Excelling as a caseworker can take years of on-the-job experience, and the difficulty of the work drives many to leave the profession long before their confidence and skills grow to match the challenges of the job. Recent research pegs the national annual average turnover rate for child welfare caseworkers at approximately 30 percent compared to a “healthy” rate of 10 percent or less.
By accelerating the pace of learning, and scope of caseworker awareness, virtual reality (VR) has the potential to help improve the stability of the profession as well as program outcomes. VR was first patented in 1962, and over the past decade has gradually come into common view as a gaming platform, through headset devices such as Oculus. VR is also being used and developed for medical treatment and diagnostics, physical therapy, and customer engagement among other purposes. It also has long been recognized for its potential as a collaboration and training tool, for instance for advanced engineering and graphic design.
As production costs have dropped and capabilities have grown, the time has come for forward-looking public leaders to explore VR as a training tool for child welfare caseworkers, other types of social workers and other public service jobs characterized by long “traditional learning” curves, regular high-stress encounters, and high-stakes decision-making.
Why is VR so well-suited for training certain types of public servants? In much the same manner that gameplayers can put on a VR headset and move through a virtual interactive world, caseworkers can be immersed in life-like VR environments. Immersive storytelling and interactive voice-based scenarios in VR can help transform how such workers build, hone and practice their skills. Specifically, VR is a valuable learning tool as it can be geared to help caseworkers:
Individual child welfare caseworkers often investigate multiple reports of child abuse and neglect on a daily basis, on top of filing case data and information related to reunification and placement decisions. They work for agencies facing many systemic modernization challenges, including reliance on antiquated, siloed case management systems that do not support family-centered, proactive approaches. The best caseworkers, most often, become great at their jobs through long and deep experience, working with families in difficult circumstances, gaining confidence to make tough decisions with incomplete information in high-stakes environments.
VR is set to emerge as a gamechanger for caseworker training, as a captivating, multi-sensory, intense new way to bolster the profession, because it is based on active learning versus passive learning. A variety of studies indicate active learning retention rates often reach 90 percent, around three times higher than common rates for passive learning. On a compressed, controlled timeframe, VR active learning can thus build caseworkers’ confidence in observing, engaging and making decisions in fraught circumstances.
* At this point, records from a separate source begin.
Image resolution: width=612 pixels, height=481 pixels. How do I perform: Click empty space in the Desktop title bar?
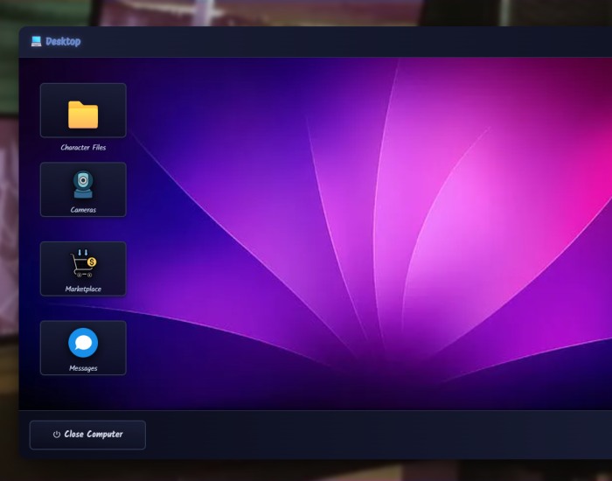pos(350,41)
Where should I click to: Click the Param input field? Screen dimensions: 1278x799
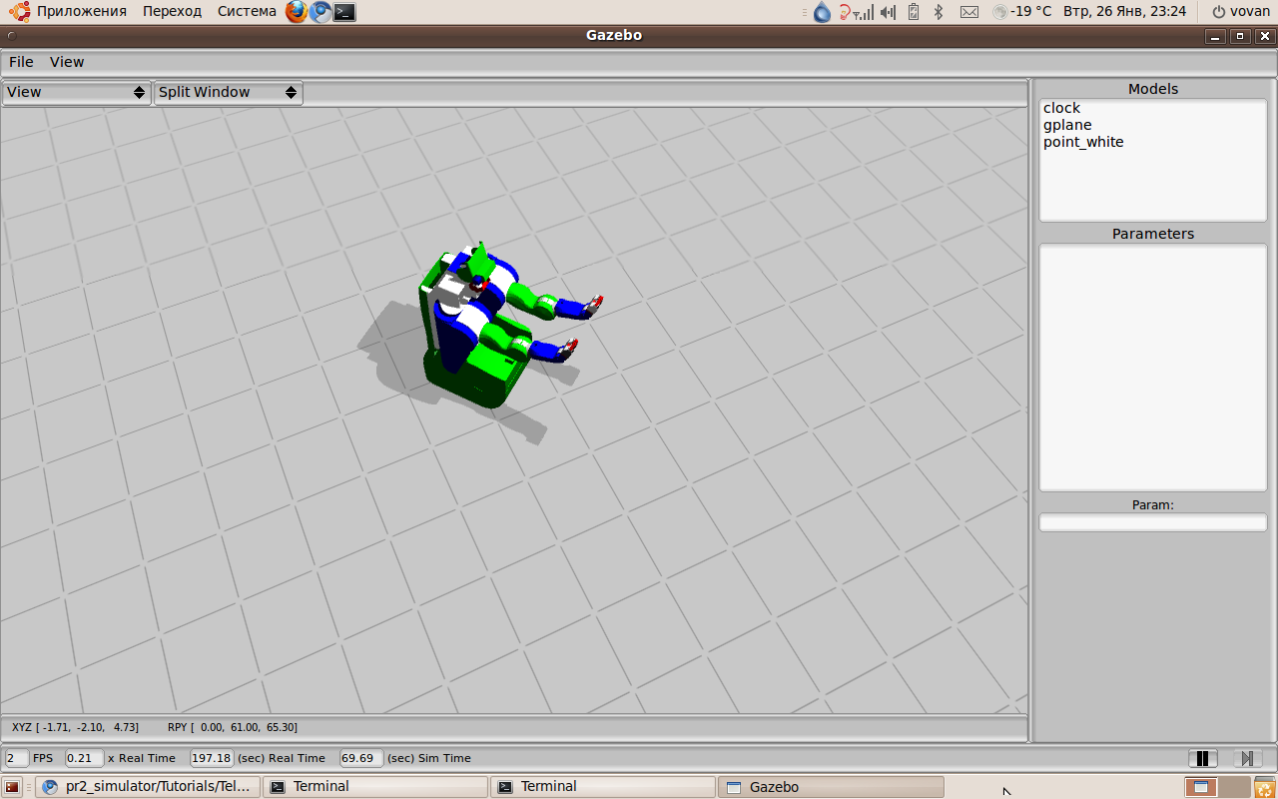[x=1152, y=522]
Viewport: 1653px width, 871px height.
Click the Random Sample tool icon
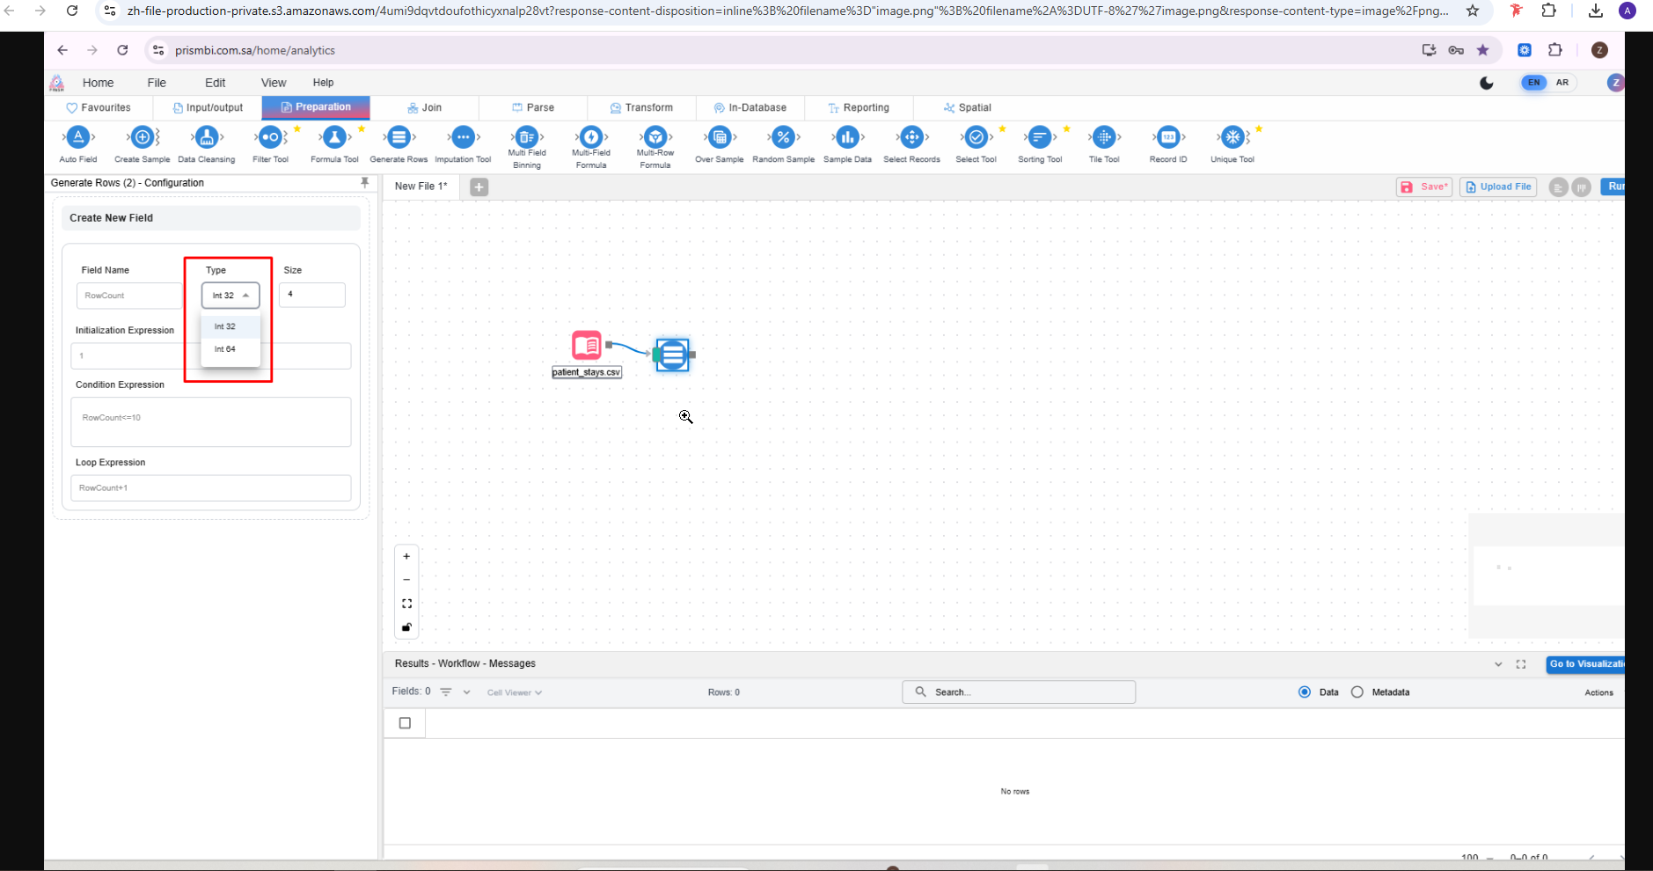pyautogui.click(x=783, y=138)

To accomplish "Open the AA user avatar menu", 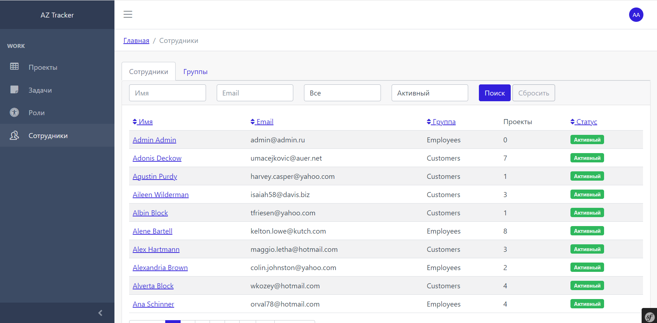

VR development is advancing continually, and now has an almost cinematic visual quality and interactive capabilities that make it a valuable, cost-effective training tool for public servants in high-risk fields. It provides practitioners with a realistic but no-risk way to practice. And it provides teams and organizations with the opportunity to take such learning further in interactive sessions that build on the VR experience, pulling apart what works and what doesn’t to devise more effective, consistent, professional approaches.
Other forms of social work, public safety, and teaching are among a number of citizen service professions that look ripe for similar breakthrough training approaches using VR, extended reality and augmented reality. But child welfare casework can and should lead the way. Even as federal funds are becoming available to help states modernize their IT systems for greater efficiency, improved services and outcomes, a shift from reliance on years of on-the-job experience and passive learning to VR-enabled active learning offers a new way to build caseworker skills and improve frontline practices to drive better outcomes for the children and families being served.